And as I listen to The Gracious Few (2010) yet again, it hits me: there's no anima.
Not once do I hear the music or the lyrics trying to tap into the female anything. I remember Chad Taylor tweeting during the writing and recording process that they were writing a slow song so "your girl can cum too". (Several female fans all said to Hell with that--the rock is what gets them off. Very animus.) I can only imagine that he was referring to "The Rest of You" or "What's Wrong", both of which are beautiful and powerful odes to the difficulties of love. But those songs are decidedly male, and it's from the man's perspective that we hear the questioning of the viability of those song-specific relationships.
"Appetite" and "Honest Man" are screaming rock tracks, definitely, but "Tredecim" (that's a free download link, btw) is the one that really oozes testosterone for me. According to an interview with Kevin Martin, the lyrics originated from a comment by Chad Taylor that he felt like he was in the Harvest Moon of his life, with the fullness and strength he was feeding on with the new material with the new band:
"It made me think of the calendars life that we follow each and every year in regards to how it would celebrate its life through story or song. Beginning with the Harvest Moon and ending with the rebirth of life as in the birth of the Harvest, a year's cycle actually being thirteen in regards to the birth month not ending at twelve with death. The lyrics represent that full heart, the tired Autumn, the sleep of Winter awakening with Spring and the birth of life. Ending with the statement 'my life has made me flatland" as in unending, no obstacles just plains running as far as the eyes can see, our 'calendar'."
FYI, the word tredecim is Latin for thirteen. So it's about the thirteen-month life cycle, a year in life from beginning to end and beginning again, though it starts with the adult male, not the newborn.
Tredecim is also the name of a fictional beast described by Hugh Chandler in Indeterminate People (1985). It's the physical form of a symbiotic cluster of thirteen different species. Chandler's creature is more than the sum of its parts; it is capable of language and thought in ways far superior to any single species of its make-up, and its intellectual abilities exceed the expected composite of the thirteen entities. When the tredecim is broken back down into its parts, each species seems to remember what it did, though none has any understanding of why it performed or how its own actions contributed to the whole.
As I ponder these greater things, it strikes me that this is much like the months-in-a-year comparison. To take one month out of a full year doesn't really show much about the year itself. Its impact and import may not be fully known until the annal as a whole can be seen in reflection. The Harvest Moon may be stunning, but it's still only a beautiful full moon until you see its impact on growth and harvest cycles, whether literal or figurative, and understand how it originally came to be so big and bright.
All of this to say, what a manly way of looking at it.

┄┄┄┄┄┄

◆ Exercise aim ◆
Carry on the essay on The Gracious Few from the point where it stops. The lines placed after the essay on The Gracious Few have no part in this.

◆ Supplied material ◆
┄┄┄┄┄┄

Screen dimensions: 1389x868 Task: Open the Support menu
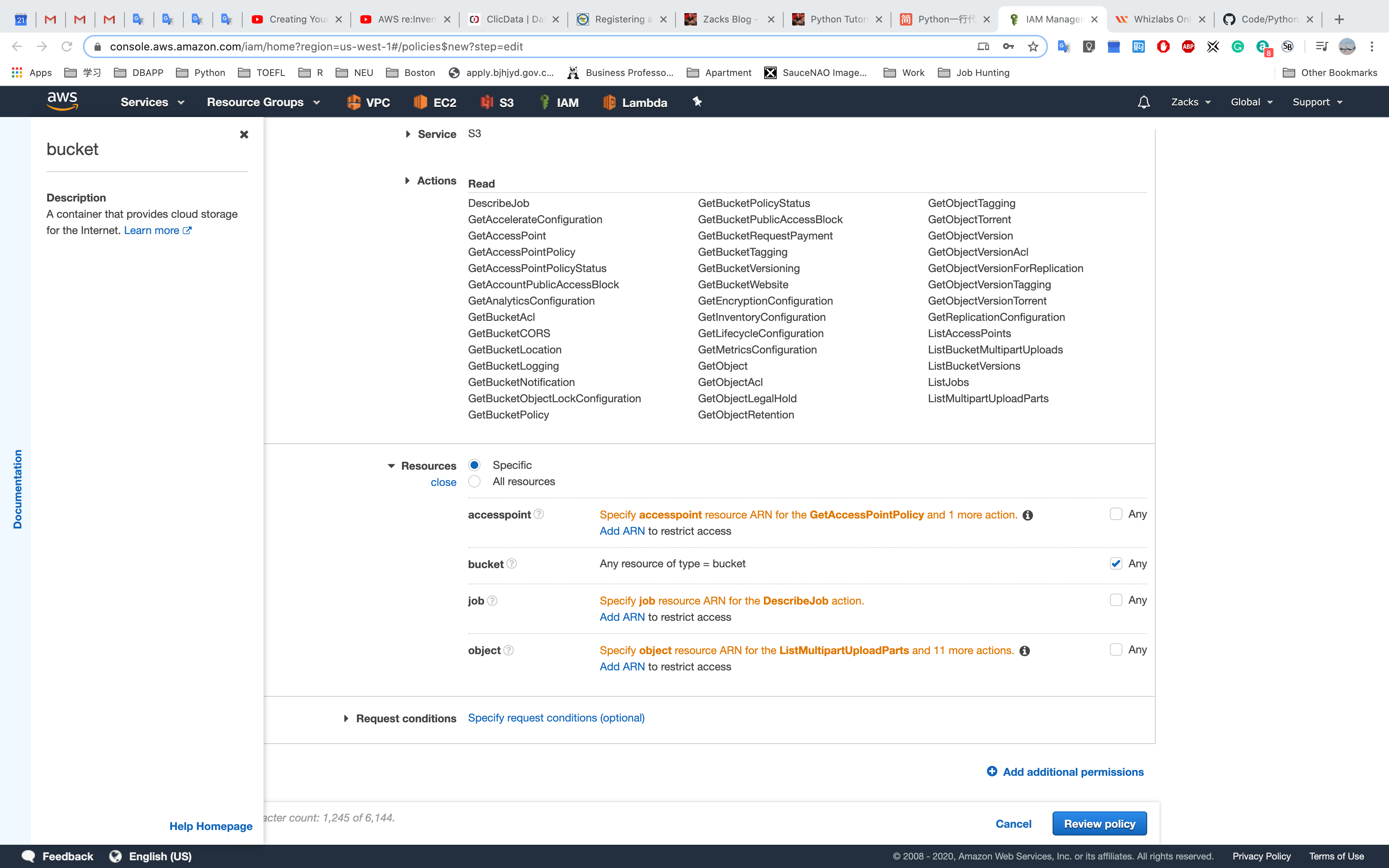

┄┄┄┄┄┄

◆ Answer to this task ◆
Women would never compartmentalize a piece of something as separate from its whole. To separate a bit from the original makes an entirely different thing. To take the snakes from Medusa would just make her a crazy, evil bitch, not a mythological villain, even if her gaze can still turn men to stone. (What woman doesn't possess that Evil Eye?) Her true, menacing beauty comes from the slithering hatred and the story that led her to that form.
I started to think of some very feminine records. Sarah MacLachlan's Fumbling Towards Ecstasy (1994) was the first one that came to mind. Even with driving guitars and bass, it's still a total chick album. Which is why, of course, Lilith Fair was started in 1997. Poe's Haunted (2000) is another girl record.
So then I started to think about my long and varied love of music. The first song I remember singing was Elton John's "Bennie and the Jets". The first band I really loved was Duran Duran, and Seven and the Ragged Tiger was my favorite album. Later would come the Babys, the Kinks, INXS, David Bowie, the Doors, and Live, among many, many others. I'm also really partial to glam and glitter, androgeny and cross-dressing, hence my love of Hedwig and the Angry Inch, The Rocky Horror Picture Show, Liquid Sky, Velvet Goldmine (but only the Ewan MacGregor parts and the soundtrack), Scissor Sisters, T. Rex, and Eddie Izzard.
I've always had a fascination for the heteroflexible, I guess. What I know of almost all of the singers of the bands I mentioned--whether rumored or confirmed-- just feeds my fetish for manscara. Even the most masculine of those singers, arguably Jim Morrison, was deeply in touch with his girly side in his writing and music. Personally, I don't care if he was bisexual or not, though I'm not inclined to think so. But songs like "Love Street" and "The Spy" and even "My Eyes Have Seen You" have a certain anima about them.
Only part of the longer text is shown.